- Publisher(s): CDS Micro Systems
- Programmer(s): Mike Limb
- Engine: Machine code
- Platform(s): ZX Spectrum
- Release: 1983
- Genre(s): Sports
- Mode(s): Single-player, multiplayer

= Pool (video game) =

1983 video game

Pool is a 1983 video game written by Mike Lamb and published by CDS Micro Systems for the 16K ZX Spectrum. It was re-released later in 1983 on CDS's Blue Ribbon label, and re-released again in 1986 on their "2.99 Classic" label.

==Gameplay==
In Pool, the table begins with six balls (three red and three blue), and each player gets three shots with the white ball. The goal is to pot all six balls. The cue ball is aimed by moving a target around the edge of the table and setting the strength of the shot.
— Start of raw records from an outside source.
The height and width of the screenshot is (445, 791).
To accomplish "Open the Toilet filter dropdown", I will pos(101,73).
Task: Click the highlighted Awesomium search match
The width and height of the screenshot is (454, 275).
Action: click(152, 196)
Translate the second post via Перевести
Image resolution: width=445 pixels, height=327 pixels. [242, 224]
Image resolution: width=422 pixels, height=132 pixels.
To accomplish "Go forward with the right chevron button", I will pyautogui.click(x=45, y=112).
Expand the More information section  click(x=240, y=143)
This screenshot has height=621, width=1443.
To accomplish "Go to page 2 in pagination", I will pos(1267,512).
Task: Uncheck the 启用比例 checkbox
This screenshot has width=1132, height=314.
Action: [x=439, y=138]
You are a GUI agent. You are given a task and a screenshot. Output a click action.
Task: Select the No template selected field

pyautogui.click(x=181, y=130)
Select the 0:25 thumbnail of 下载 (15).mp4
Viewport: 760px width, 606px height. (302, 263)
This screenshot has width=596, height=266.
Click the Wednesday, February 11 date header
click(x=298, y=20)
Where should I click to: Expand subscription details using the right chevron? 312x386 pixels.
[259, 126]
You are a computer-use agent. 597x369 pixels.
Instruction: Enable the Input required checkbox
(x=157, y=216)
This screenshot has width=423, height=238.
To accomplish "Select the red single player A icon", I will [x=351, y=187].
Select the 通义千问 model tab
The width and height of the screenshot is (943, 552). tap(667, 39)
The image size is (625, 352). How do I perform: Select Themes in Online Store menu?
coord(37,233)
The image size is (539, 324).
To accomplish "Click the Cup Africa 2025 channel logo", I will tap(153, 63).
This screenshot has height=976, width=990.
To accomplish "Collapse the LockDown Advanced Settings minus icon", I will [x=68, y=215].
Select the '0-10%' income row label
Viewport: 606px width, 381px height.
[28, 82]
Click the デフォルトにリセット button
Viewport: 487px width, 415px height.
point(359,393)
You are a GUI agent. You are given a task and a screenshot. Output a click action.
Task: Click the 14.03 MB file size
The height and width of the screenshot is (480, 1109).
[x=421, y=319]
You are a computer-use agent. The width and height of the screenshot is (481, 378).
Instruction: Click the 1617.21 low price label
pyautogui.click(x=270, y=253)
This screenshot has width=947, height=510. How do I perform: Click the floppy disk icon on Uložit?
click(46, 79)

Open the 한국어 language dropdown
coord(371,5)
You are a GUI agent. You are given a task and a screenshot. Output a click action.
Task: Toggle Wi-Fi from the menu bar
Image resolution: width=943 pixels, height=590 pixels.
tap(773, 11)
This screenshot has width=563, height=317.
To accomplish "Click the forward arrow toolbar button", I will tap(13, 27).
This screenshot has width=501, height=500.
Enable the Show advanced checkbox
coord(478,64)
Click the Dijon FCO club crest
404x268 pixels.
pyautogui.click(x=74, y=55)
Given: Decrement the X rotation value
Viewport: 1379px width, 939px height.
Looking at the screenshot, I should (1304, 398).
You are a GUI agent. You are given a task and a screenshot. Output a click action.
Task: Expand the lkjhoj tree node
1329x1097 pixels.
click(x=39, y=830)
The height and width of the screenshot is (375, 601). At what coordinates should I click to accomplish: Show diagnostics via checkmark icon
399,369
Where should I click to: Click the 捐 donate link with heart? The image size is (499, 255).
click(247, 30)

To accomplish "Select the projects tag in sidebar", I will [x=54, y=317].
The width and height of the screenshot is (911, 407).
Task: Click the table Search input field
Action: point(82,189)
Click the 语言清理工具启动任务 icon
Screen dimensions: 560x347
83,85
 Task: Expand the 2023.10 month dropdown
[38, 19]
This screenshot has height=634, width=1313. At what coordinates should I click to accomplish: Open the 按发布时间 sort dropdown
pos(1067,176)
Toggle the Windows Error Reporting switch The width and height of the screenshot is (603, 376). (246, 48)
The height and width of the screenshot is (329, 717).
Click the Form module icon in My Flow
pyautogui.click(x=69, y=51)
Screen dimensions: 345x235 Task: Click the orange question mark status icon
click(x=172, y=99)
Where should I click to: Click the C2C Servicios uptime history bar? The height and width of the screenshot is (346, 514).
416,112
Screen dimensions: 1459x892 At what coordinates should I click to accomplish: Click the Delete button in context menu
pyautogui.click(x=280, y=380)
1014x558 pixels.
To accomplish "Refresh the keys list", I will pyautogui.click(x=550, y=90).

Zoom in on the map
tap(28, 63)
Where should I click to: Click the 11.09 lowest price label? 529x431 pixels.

The number of shots remaining decreases for each shot made unless a ball is potted, upon which it is restored to three. Blue balls are worth 20 points, and red balls 10 points.

==Reception==
In Crash magazine's review, the reviewers noted that balls moved "accurately and smoothly" with "convincing" rebounds. It was considered to be the best Spectrum version of arcade pool and awarded an overall score of 77%. Your Sinclair rated Pool 6 out of 10, finding it was "not the most imaginative of realisations" but "a pleasure to find a game where Euclid is of more use than blood-lust and whizzo reflexes".

Home Computing Weekly gave the game 5 stars, saying "this is not the game I spent my misplaced youth on, but it's pretty close, and a good game too." However, they were less happy with the game's graphics.